Viver é uma experiência de continuadamente decidir conforme nossos interesses únicos, agir em alinhamento a eles e arcar com os resultados decorrentes, consequências essas que são as mais diversas, onde aquelas ocorrências que nos tiram do fluxo habitual são consideradas incômodos que precisam ser corrigidos, dissonâncias indesejadas em nossas rotinas motivadas por agentes externos, cabendo a nós nesta encenação sempre o papel de vítima.
Em casos dessa natureza, enquanto durar o desequilíbrio surgido interiormente, permaneceremos manifestando a insatisfação causada e a urgência em obter do outro a aceitação de ter sido ele o perturbador de nossa paz. Nesses momentos, parece não haver crime maior que o de ter interrompido a nossa ilusão de mundo perfeito, provocando-nos a redefinição de prioridades (sem consulta prévia), obrigando-nos a lidar com algo contrário à nossa vontade.
Como centro que somos de nossas observações e julgamentos, a culpa por um problema ocorrido é de outro. Como variamos o humor a todo momento, ora culpamos alguém por ter feito algo, ora por não ter realizado essa mesma coisa e, quando incorremos em erro semelhante, nem mencionamos o assunto ou até mesmo procuramos ocultá-lo do julgamento externo. O padrão para as exigências que apresentamos sempre é o nosso estado emocional do agora.

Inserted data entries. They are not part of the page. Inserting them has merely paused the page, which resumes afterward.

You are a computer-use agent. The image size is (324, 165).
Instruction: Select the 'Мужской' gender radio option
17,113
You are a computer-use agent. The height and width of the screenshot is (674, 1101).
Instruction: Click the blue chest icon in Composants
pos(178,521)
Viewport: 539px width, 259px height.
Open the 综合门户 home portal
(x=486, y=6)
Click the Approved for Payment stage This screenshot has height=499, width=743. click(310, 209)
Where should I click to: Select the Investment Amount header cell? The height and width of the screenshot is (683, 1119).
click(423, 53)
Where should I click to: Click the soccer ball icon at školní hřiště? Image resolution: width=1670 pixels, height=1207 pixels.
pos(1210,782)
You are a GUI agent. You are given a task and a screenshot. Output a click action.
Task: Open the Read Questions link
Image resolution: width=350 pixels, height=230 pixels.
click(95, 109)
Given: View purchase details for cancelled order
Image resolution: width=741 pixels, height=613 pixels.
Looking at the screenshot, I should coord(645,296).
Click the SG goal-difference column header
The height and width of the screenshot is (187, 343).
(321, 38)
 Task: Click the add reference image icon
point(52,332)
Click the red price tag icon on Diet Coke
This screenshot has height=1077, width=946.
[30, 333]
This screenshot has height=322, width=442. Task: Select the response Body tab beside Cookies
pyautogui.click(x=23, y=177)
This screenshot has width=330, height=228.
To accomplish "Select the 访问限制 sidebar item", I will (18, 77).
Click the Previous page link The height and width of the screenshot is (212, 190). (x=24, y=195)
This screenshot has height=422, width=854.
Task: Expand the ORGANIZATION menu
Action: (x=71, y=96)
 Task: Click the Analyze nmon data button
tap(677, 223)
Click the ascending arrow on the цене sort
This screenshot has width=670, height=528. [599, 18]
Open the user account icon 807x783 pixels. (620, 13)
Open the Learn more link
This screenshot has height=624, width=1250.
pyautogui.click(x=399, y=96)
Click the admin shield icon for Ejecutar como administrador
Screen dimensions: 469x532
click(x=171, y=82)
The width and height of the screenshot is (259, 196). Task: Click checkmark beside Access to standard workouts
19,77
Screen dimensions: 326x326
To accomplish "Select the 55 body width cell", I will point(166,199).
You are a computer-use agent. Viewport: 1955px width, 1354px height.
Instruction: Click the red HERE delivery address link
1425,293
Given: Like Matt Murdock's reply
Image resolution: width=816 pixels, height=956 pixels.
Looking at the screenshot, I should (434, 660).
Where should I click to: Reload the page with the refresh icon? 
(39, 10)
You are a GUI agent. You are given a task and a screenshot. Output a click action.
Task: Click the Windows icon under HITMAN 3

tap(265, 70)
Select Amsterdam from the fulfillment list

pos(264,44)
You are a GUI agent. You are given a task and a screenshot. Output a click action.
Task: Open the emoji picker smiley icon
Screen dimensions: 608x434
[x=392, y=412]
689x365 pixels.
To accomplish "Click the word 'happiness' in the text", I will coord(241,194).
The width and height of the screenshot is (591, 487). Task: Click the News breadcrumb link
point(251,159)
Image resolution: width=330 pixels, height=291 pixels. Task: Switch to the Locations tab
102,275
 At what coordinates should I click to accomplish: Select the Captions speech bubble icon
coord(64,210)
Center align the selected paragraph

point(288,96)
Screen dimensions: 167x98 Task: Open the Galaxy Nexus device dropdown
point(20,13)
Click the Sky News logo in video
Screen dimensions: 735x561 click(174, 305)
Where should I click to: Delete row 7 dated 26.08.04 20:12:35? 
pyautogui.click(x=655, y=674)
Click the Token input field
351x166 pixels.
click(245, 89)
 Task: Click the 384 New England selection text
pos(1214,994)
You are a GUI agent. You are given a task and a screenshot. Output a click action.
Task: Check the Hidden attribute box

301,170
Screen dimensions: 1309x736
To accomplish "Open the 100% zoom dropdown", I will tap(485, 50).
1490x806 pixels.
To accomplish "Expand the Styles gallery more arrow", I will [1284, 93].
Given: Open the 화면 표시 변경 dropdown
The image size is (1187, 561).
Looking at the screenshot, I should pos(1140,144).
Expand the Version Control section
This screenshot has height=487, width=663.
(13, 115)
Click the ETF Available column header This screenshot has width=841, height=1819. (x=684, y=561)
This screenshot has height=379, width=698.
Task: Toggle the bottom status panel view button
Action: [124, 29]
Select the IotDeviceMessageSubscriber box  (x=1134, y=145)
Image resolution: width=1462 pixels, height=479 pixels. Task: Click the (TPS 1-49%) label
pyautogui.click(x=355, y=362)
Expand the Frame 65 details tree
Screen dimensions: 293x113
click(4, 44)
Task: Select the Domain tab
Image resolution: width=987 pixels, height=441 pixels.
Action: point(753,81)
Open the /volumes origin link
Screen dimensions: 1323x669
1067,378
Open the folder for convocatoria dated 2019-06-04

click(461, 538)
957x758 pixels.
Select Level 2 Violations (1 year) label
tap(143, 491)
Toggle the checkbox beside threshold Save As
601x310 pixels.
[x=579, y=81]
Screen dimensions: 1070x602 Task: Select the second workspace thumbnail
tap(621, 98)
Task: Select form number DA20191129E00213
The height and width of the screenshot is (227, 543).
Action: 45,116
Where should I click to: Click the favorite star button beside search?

Inconscientemente, consideramos ideal o parceiro (amigo, cônjuge, colaborador) que se ajusta ao nosso modo de pensar e agir, antecipando nossos desejos e não ocupando nossas atenções com as ocorrências de sua vida (que muitas das vezes nem nos importa mesmo). Mas quão pequeno não deve ser o universo de quem se mantém sozinho no centro de si, iludido pelos esforços que empreende em atrair e manter adoradores bem-comportados?
Longe da ilusão da subserviência, viver é uma experiência onde os papéis se invertem a todo instante. Diante de nossas imperfeições, às vezes nos encontramos auxiliando os outros; noutras, somos nós quem precisa de ajuda. A necessária interação humana é um jogo de trocas que pressupõe perceber o que o outro lado sente e precisa. Além de nós, há os outros, errando aqui e acertando lá. Todos, sem exceção, estão envolvidos com os equívocos do viver. Do ponto de vista da caminhada evolutiva, não há justificativas para apontar o dedo e culpar qualquer pessoa.
Nas dificuldades vivenciadas, não existem culpados, mas sim responsáveis. Não há quem delas tenha participado que não lhe caiba parcela, mesmo que mínima, pelas ocorrências desencadeadas. Quem tomou parte no erro deve agir na sua correção. Por isso, somos colocados juntos novamente. Não para culparmos uns aos outros exigindo reparação, mas sim para que consigamos cuidar de nossas feridas juntos, lapidando as imperfeições que nos libertarão para seguir adiante.
A caminhada é longa e somente conseguiremos vencer as adversidades necessárias à evolução coletiva manifestando nossa compreensão pelo esforço do outro em viver a sua vida da melhor forma possível. Assim como cada um de nós, todos querem ser percebidos, reconhecidos e amados em sua individualidade. As críticas recorrentes (“para que melhorem”), os defeitos apontados com frequência (“senão a vida lhes será cruel”), a raiva destilada pelo incômodo (“não param de criar problemas”), tudo isso somente cria mágoas, decepções, desamor e afastamento.
Sempre é hora de aprender as razões de existirmos em contexto coletivo e solidário, onde somos estimulados a considerar a posição do outro a todo instante. Não somos reis de ninguém, muito menos de nosso vazio existencial. Somos irmãos no Amor do Criador. Quando percebermos a ilusão de perfeição e superioridade na qual nos encontramos e quisermos sair de nosso castelo de espelho, lá fora encontraremos entre os humanos imperfeitos sorrisos felizes e braços abertos para nos receber.